*Stored data entries:*

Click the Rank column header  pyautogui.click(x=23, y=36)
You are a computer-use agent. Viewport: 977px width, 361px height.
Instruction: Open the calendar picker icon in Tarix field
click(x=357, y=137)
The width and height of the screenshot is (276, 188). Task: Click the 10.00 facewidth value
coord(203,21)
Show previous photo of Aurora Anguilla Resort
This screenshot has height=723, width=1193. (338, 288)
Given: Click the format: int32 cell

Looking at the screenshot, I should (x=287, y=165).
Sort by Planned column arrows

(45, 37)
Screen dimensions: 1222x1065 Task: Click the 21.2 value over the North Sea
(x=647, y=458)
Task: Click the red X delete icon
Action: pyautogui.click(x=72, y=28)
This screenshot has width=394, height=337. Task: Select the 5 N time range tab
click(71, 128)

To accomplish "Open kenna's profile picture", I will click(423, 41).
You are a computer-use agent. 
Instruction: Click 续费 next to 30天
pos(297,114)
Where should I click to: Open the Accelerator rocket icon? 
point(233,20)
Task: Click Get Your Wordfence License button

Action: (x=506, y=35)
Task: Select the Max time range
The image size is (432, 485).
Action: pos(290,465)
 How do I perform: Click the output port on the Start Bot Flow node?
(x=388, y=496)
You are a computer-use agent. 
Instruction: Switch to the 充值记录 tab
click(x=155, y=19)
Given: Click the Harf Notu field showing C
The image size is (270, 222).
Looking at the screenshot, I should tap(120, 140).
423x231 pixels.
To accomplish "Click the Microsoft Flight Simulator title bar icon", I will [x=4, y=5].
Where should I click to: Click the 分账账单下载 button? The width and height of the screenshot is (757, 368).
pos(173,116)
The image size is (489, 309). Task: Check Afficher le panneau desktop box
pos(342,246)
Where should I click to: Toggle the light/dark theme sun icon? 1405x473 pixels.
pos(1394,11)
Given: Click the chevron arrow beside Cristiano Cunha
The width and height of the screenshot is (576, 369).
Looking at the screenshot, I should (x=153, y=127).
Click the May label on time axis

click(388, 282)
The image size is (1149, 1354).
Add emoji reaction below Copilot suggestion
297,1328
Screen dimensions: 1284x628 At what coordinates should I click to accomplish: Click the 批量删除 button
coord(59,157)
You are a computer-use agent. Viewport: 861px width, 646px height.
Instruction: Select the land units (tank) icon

*Assignment:* Retrieve each line from the records above where the word "will" occurs.

*Exercise result:*
To accomplish "Open kenna's profile picture", I will click(423, 41).
To accomplish "Click the Microsoft Flight Simulator title bar icon", I will [x=4, y=5].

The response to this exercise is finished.